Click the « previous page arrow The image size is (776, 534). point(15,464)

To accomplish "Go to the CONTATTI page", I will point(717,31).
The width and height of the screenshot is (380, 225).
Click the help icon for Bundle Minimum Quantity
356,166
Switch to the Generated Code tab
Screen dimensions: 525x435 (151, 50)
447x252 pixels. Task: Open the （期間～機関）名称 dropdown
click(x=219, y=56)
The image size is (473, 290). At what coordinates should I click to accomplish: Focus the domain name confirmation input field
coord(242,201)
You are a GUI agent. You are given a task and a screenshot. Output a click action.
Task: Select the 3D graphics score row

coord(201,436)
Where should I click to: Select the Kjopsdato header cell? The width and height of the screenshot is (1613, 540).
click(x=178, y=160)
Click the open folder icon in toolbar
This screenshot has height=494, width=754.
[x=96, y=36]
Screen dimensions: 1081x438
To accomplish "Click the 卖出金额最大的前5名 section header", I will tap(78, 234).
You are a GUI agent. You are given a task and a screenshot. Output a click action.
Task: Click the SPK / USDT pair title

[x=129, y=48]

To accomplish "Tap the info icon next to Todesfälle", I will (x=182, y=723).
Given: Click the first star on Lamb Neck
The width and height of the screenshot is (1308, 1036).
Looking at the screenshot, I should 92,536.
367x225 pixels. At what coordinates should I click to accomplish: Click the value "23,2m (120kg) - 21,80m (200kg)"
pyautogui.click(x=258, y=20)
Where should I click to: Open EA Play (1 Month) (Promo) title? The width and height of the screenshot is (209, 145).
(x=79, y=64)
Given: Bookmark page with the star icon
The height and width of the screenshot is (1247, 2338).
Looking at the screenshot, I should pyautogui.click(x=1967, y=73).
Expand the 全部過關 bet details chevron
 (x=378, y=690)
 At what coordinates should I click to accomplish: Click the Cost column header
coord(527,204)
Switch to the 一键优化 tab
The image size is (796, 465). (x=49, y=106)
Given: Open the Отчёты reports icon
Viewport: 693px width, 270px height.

⁂

• Instructions for the task: From where "Screen dimensions: 1081x438" appears to the last line of the listing above, please write out every line exactly; leave out the rest.

• Solution to this problem:
Screen dimensions: 1081x438
To accomplish "Click the 卖出金额最大的前5名 section header", I will tap(78, 234).
You are a GUI agent. You are given a task and a screenshot. Output a click action.
Task: Click the SPK / USDT pair title

[x=129, y=48]

To accomplish "Tap the info icon next to Todesfälle", I will (x=182, y=723).
Given: Click the first star on Lamb Neck
The width and height of the screenshot is (1308, 1036).
Looking at the screenshot, I should 92,536.
367x225 pixels. At what coordinates should I click to accomplish: Click the value "23,2m (120kg) - 21,80m (200kg)"
pyautogui.click(x=258, y=20)
Where should I click to: Open EA Play (1 Month) (Promo) title? The width and height of the screenshot is (209, 145).
(x=79, y=64)
Given: Bookmark page with the star icon
The height and width of the screenshot is (1247, 2338).
Looking at the screenshot, I should pyautogui.click(x=1967, y=73).
Expand the 全部過關 bet details chevron
 (x=378, y=690)
 At what coordinates should I click to accomplish: Click the Cost column header
coord(527,204)
Switch to the 一键优化 tab
The image size is (796, 465). (x=49, y=106)
Given: Open the Отчёты reports icon
Viewport: 693px width, 270px height.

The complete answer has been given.